═══ Source passage ═══

It’s not often that I disagree with my friend and co-author, FTC Commissioner Josh Wright, on an antitrust matter.  But when it comes to the proper legal treatment of loyalty discounts, the Commish and I just don’t see eye to eye.

In a speech this past Monday evening, Commissioner Wright rejected the view that there should be a safe harbor for single-product loyalty discounts resulting in an above-cost price for the product at issue.  A number of antitrust scholars—including Herb Hovenkamp, Dan Crane, and yours truly—recently urged the Supreme Court to grant cert and overturn a Third Circuit decision refusing to recognize such a safe harbor.  Commissioner Wright thinks we’re wrong.

A single-product loyalty discount occurs when a seller conditions a price cut (either an ex ante discount or an ex post rebate) on a buyer’s purchasing some quantity of a single product from the seller.  The purchase target is often set as a percentage of the buyer’s requirements, as when a medical device manufacturer offers to pay a 20% rebate on all of a hospital’s purchases of the manufacturer’s device if the hospital buys at least 70% of its requirements of that type of device from the manufacturer.  Because a loyalty discount tends to encourage distributors to carry more of the discounting manufacturer’s brand and less of the brands of the discounter’s rivals, such a discount may tend to “foreclose” those rivals from available distribution outlets.  If the degree of foreclose is so great that rivals have to cut their output below minimum efficient scale (the minimum output level required to achieve all economies of scale), then the discount may “raise rivals’ costs” relative to those of the discounter and thereby harm consumers.

On all these points, Commissioner Wright and I are in agreement.  Where we differ is on the question of whether a loyalty discount resulting in a discounted price that is above the discounter’s own cost should give rise to antitrust liability.  I say no.  I take that position because such an “above-cost loyalty discount” could be matched by any rival that is as efficient a producer as the discounter.  If, for example, a manufacturer normally charges $1.00 for widgets it produces for $.79 each but offers a 20% loyalty discount to retailers that buy 70% of their widget requirements from the manufacturer, any competitor that could produce a widget for $.79 (i.e., any equally efficient rival) could stay in business by lowering its price to the level of its incremental cost.  Thus, any rival that loses sales because of a manufacturer’s above-cost loyalty discount must be either less efficient than the manufacturer (so it can’t match the manufacturer’s discounted price) or unwilling to lower its price to the level of its cost.  In either case, the rival is unworthy of antitrust’s protection, where that protection amounts to prohibiting price cuts that provide consumers with immediate benefits.

═══

What this task involves: Transcribe the part of the loyalty discounts passage starting at "In a speech" and ending at "thinks we’re wrong.".

═══ Data ═══

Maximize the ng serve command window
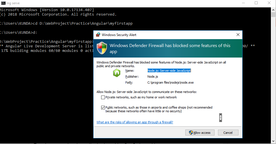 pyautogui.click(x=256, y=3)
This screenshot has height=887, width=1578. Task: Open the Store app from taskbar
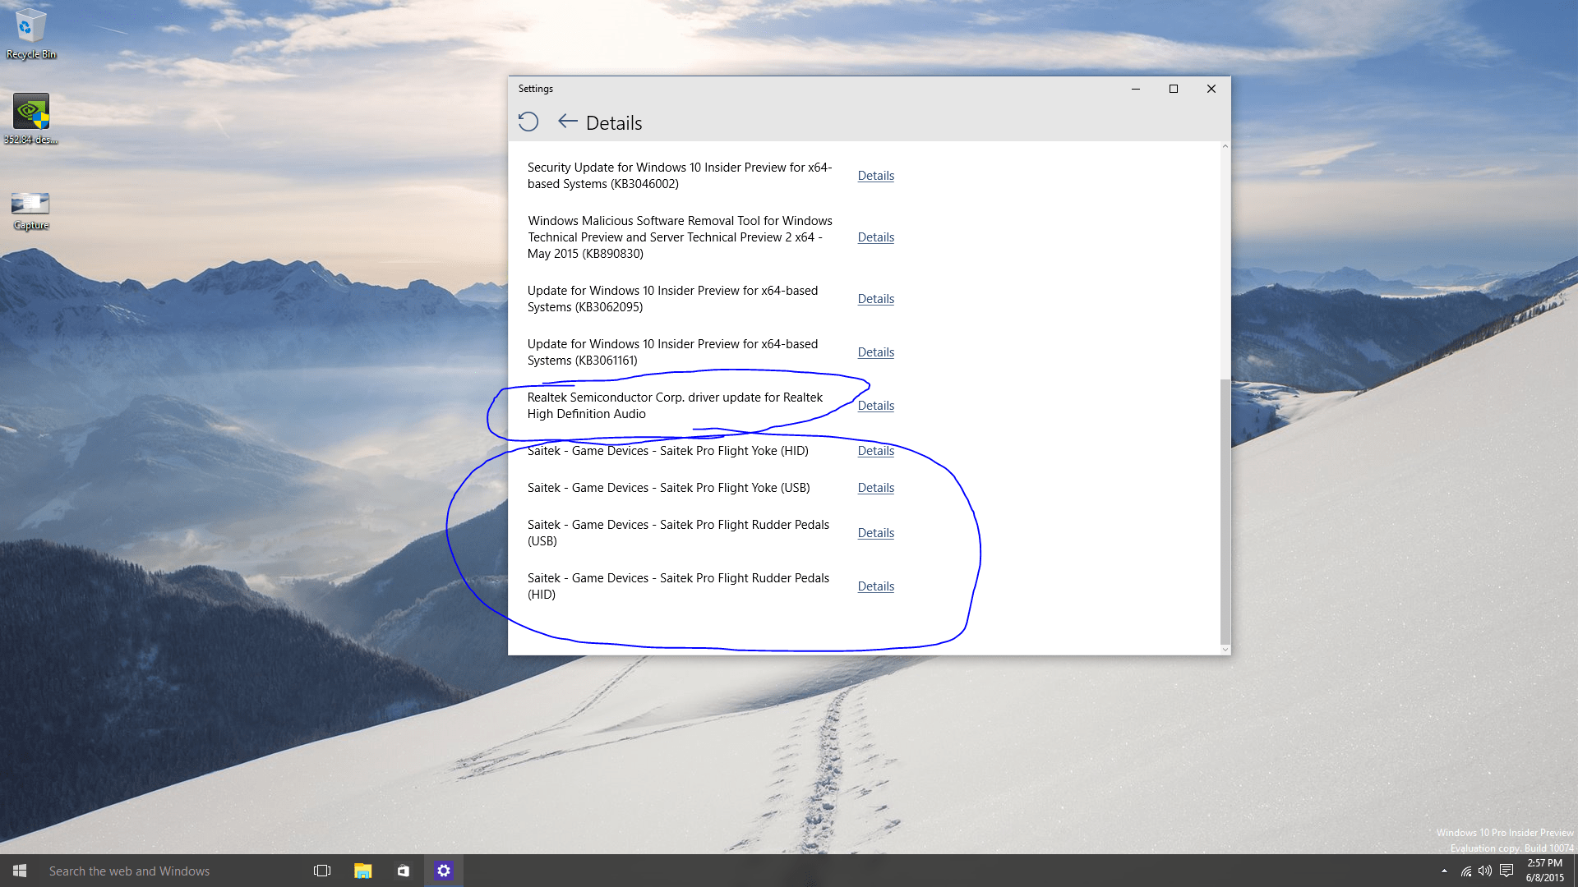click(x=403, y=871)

═══

Result:
In a speech this past Monday evening, Commissioner Wright rejected the view that there should be a safe harbor for single-product loyalty discounts resulting in an above-cost price for the product at issue.  A number of antitrust scholars—including Herb Hovenkamp, Dan Crane, and yours truly—recently urged the Supreme Court to grant cert and overturn a Third Circuit decision refusing to recognize such a safe harbor.  Commissioner Wright thinks we’re wrong.